Of course it could be part of the accelerated scientific drive depicted in the book. All avenues explored to stop the Martians


----------



## Vladd67 (Jun 10, 2017)

Penicillin was first purified in 1942, but didn't become widely available until '45 up until then it was really only available to the allied military forces.


----------



## Stephen Palmer (Jun 10, 2017)

Vertigo said:


> All the energy is in the radio waves; it's just the same as the energy in light or any electromagnetic waves. Though you can't drive a speaker with it, that needs amplification, it is sufficient for earphones/headphones. After all you can cook food with microwaves. Also the range is very limited due to the inverse square fall off of that energy; you have to be moderately close to the transmission.



D'you reckon this is something school students could do? Young ones - say, 12 years.


----------



## Vertigo (Jun 10, 2017)

Stephen Palmer said:


> D'you reckon this is something school students could do?
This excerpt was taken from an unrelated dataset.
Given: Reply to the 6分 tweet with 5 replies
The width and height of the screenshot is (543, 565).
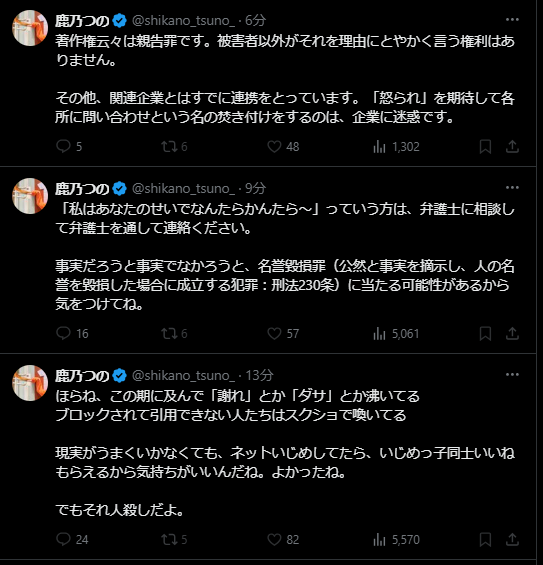Looking at the screenshot, I should [64, 146].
Young ones - say, 12 years.


Absolutely! I was about 12 when I made my first one. These days a simple semiconductor diode is generally used instead of a crystal and 'cat's whisker' but you should still be able to make one in the traditional manner if you so choose. Anything that allows current freely in one direction but not the other will do. In WWI soldiers used to make them using a safety razor blade; the oxide on the outside of the blade behaved in much the same way as a crystal and instead of a 'cat's whisker' they used a pencil lead. I believe the reason was that if you used a copper wire it encouraged additional corrosion which then negated the effects. There are loads of pages about making them online.


----------



## Stephen Palmer (Jun 11, 2017)

Cheers Mike!
This would be great for the physics club at the school where I work. Nice one.


----------



## Vertigo (Jun 11, 2017)

Stephen Palmer said:


> Cheers Mike!
> This would be great for the physics club at the school where I work. Nice one.


The wiki page is actually very good. About two thirds down the page is a section entitled crystal detector with a nice simple diagram showing how the crystal removes the negative element of the wave and the capacitor smoothes the resulting signal to give a simple audio wave. interestingly without the tuning circuit it is essentially the same as a simple AC to DC converter. The principle is exactly the same, it's just the input frequency which is radically different!


----------



## AE35Unit (Jul 4, 2017)

I need to read WotW again, I don't remember mention of such a ship!


----------